Τρίτη 23 Οκτωβρίου 2018

Assessment of the long-term safety of mepolizumab and durability of clinical response in patients with severe eosinophilic asthma

Publication date: Available online 23 October 2018

Source: Journal of Allergy and Clinical Immunology

Author(s): Sumita Khatri, Wendy Moore, Peter G. Gibson, Richard Leigh, Arnaud Bourdin, Jorge Maspero, Manuel Barros, Roland Buhl, Peter Howarth, Frank C. Albers, Eric S. Bradford, Martyn Gilson, Robert G. Price, Steven W. Yancey, Hector Ortega

Abstract
Background

Mepolizumab has demonstrated favorable safety and efficacy profiles in placebo-controlled trials ≤12 months' duration; however, long-term data are lacking.

Objective

To evaluate the long-term safety and efficacy of mepolizumab in patients with severe eosinophilic asthma (SEA).

Methods

COLUMBA (NCT01691859) was an open-label extension study in patients with SEA previously enrolled in DREAM (NCT01000506).
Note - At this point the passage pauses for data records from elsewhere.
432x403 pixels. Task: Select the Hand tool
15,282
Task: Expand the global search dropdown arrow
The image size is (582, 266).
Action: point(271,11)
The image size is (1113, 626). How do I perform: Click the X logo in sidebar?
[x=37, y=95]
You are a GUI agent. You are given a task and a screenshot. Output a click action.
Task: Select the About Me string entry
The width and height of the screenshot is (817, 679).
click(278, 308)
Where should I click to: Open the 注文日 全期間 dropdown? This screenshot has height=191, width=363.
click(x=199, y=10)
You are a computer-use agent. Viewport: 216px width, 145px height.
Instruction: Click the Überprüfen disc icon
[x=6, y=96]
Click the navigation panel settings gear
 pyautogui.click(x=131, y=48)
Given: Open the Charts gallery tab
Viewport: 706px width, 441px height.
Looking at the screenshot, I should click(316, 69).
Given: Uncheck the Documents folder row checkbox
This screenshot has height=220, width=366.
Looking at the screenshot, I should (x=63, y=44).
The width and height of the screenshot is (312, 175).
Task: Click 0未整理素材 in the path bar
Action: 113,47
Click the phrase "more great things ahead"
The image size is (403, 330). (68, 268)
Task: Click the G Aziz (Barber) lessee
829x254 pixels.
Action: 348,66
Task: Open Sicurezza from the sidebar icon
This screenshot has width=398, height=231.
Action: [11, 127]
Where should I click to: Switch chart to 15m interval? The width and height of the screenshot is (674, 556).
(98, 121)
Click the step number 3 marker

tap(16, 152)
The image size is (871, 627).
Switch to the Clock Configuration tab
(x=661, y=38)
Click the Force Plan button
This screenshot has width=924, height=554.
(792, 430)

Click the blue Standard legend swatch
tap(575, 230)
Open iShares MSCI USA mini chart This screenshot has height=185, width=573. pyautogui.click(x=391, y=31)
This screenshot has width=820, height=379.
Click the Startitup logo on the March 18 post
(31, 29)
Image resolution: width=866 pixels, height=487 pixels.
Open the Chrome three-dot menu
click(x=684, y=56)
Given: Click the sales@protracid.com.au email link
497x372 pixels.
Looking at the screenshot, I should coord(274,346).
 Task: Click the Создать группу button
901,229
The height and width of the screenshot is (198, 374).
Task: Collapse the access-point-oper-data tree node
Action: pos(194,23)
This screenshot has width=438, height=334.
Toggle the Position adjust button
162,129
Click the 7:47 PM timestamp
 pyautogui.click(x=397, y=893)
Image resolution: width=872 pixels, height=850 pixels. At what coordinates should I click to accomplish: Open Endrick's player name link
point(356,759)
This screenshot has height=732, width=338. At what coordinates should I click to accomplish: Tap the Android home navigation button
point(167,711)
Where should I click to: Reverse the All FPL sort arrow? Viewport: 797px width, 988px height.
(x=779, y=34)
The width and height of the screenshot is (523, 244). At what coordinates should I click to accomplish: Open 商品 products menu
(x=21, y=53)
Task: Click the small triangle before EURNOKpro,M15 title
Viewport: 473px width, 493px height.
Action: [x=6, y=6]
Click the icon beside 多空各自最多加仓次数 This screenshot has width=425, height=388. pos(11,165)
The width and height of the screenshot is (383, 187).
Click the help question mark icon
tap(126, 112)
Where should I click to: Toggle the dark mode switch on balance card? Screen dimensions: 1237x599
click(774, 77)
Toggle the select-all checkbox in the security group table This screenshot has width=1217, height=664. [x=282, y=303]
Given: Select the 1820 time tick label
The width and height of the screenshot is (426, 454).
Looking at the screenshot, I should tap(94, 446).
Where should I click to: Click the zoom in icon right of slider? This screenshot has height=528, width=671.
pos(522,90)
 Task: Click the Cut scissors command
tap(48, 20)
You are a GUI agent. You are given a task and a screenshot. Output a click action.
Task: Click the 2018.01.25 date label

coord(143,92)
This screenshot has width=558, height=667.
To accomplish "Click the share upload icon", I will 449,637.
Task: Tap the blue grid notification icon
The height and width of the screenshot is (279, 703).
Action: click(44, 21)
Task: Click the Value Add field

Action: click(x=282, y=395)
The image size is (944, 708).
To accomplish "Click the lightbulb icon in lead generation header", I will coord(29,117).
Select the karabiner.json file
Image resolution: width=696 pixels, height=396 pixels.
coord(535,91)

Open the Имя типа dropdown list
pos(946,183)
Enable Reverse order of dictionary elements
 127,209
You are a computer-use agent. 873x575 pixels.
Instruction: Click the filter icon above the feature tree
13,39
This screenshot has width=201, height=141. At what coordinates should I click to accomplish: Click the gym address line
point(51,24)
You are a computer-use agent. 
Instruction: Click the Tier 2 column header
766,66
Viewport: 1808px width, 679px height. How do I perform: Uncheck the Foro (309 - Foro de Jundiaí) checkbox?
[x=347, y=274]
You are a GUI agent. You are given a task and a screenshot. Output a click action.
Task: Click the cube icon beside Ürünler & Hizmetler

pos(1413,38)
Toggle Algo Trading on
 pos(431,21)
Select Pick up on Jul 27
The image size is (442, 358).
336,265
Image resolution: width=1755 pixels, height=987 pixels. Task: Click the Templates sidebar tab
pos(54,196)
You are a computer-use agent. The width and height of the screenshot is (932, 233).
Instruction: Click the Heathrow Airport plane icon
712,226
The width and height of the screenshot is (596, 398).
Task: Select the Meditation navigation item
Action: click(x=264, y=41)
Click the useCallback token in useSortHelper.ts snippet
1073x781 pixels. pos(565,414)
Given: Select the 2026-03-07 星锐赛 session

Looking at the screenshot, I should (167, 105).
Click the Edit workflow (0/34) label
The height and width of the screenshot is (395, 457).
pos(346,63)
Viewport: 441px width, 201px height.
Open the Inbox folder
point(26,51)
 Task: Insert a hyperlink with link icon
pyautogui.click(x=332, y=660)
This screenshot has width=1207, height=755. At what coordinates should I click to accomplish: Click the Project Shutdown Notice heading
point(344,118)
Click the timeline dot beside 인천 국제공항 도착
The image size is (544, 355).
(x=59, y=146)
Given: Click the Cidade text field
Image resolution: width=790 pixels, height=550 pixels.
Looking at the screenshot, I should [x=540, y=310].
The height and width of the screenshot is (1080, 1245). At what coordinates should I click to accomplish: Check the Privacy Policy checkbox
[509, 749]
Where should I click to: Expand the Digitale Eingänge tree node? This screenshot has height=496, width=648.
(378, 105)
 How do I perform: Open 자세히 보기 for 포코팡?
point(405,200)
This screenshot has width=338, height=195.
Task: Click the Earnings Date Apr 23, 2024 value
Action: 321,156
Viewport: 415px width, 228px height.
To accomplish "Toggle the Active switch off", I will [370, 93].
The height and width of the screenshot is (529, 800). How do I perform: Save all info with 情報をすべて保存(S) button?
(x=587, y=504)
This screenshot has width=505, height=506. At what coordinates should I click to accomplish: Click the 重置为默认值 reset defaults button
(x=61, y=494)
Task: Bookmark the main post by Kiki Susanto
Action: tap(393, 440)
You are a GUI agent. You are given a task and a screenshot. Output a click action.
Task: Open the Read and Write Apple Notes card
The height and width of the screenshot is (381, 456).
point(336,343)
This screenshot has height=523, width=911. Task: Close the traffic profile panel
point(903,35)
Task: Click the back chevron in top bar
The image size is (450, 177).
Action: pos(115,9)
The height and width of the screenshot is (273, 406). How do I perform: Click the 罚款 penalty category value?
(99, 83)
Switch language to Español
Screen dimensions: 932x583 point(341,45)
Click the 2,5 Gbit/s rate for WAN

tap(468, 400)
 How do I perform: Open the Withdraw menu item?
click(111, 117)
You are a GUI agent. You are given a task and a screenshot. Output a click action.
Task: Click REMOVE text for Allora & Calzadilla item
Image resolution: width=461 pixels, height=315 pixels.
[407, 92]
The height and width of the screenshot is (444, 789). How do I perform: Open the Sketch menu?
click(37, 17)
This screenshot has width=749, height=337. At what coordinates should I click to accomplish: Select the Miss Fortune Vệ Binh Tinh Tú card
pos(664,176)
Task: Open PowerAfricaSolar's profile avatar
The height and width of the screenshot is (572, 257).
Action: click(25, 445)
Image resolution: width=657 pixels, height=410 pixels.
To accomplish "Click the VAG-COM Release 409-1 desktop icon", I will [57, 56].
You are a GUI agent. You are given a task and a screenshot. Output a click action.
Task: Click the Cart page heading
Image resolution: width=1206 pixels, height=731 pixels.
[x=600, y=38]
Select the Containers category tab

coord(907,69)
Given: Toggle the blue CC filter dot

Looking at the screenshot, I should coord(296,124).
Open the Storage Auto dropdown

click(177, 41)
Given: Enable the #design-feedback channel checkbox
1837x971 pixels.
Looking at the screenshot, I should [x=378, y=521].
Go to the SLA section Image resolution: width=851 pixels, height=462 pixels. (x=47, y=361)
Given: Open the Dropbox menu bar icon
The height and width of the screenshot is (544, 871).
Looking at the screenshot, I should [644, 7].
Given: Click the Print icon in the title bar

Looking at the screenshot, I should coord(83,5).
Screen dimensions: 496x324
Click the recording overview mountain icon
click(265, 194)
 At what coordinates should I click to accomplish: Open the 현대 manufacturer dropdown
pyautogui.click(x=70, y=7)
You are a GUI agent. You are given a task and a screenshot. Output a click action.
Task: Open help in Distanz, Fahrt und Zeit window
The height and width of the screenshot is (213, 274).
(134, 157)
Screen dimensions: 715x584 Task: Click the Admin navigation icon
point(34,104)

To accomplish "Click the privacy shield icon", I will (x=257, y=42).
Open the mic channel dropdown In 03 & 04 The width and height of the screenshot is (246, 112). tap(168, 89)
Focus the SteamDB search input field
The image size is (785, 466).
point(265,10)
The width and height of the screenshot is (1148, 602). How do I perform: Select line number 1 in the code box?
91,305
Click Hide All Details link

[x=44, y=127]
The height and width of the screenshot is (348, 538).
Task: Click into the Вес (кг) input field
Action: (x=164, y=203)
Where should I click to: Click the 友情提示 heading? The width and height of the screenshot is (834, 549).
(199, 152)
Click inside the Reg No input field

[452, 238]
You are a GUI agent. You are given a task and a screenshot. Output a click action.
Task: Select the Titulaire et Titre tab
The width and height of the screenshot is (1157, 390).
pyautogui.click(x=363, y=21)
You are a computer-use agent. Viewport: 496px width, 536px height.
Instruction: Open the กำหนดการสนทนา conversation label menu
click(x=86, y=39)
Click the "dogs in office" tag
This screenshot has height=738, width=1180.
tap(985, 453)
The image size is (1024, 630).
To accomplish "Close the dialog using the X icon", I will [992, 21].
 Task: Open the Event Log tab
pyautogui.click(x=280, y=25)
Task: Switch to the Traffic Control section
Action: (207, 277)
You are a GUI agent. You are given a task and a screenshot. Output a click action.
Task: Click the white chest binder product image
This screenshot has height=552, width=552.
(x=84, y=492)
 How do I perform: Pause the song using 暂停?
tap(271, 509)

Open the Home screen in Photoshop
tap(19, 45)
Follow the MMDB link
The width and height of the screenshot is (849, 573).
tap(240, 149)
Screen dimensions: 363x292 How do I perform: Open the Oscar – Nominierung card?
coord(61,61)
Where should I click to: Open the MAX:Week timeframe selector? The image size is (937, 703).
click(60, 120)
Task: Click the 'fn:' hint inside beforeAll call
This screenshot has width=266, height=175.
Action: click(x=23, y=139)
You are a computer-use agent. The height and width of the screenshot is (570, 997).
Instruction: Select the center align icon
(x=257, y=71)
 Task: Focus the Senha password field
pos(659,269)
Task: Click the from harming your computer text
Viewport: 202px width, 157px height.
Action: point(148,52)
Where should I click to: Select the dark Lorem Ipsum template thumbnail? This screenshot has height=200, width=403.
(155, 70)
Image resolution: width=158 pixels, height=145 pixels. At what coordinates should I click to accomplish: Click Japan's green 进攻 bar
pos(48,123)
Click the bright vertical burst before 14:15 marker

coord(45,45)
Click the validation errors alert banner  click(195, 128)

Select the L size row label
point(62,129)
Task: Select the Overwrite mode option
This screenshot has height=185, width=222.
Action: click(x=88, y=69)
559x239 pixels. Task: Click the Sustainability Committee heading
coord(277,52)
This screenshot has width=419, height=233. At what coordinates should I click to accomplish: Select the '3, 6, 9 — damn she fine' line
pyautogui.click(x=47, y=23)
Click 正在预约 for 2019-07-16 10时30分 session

Patients received 100mg subcutaneous mepolizumab every 4 weeks plus standard of care, until a protocol-defined stopping criterion was met. Safety endpoints included frequency of adverse events (AEs), serious AEs (SAEs), and AEs of special interest. Efficacy endpoints included annualized exacerbation rate, changes from baseline in Asthma Control Questionnaire (ACQ)-5 score, and blood eosinophil counts. Immunogenicity was also assessed.

Results

Overall, 347 patients were enrolled for an average of 3.5yrs (maximum: 4.5yrs; total exposure: 1201 patient-years). On-treatment AEs were reported in 94% of patients (exposure-adjusted rate: 3688 events/1000 patient-years). The most frequently reported on-treatment AEs were respiratory tract infection, headache, bronchitis, and asthma worsening. Seventy-nine (23%) patients experienced ≥1 on-treatment SAE; there were 6 deaths, none assessed as related to mepolizumab. For patients with ≥156 weeks enrollment, the exacerbation rate was 0.74 events/year (Weeks 0–156), a 56% reduction from the off-treatment period between DREAM and COLUMBA. For all patients, at the first post-baseline assessment, the mean ACQ-5 score was reduced by 0.47 points and blood eosinophil counts by 78%, with similar improvements maintained throughout the study. The immunogenicity profile (8% anti-drug antibodies) was consistent with previous studies.

Conclusion

These data support the long-term safety and efficacy of mepolizumab in patients with SEA.

Clinical Implications

Following long-term use in patients with severe eosinophilic asthma, mepolizumab maintains clinical effectiveness and continues to demonstrate a favorable safety profile, with no evidence of inducing neutralizing antibodies.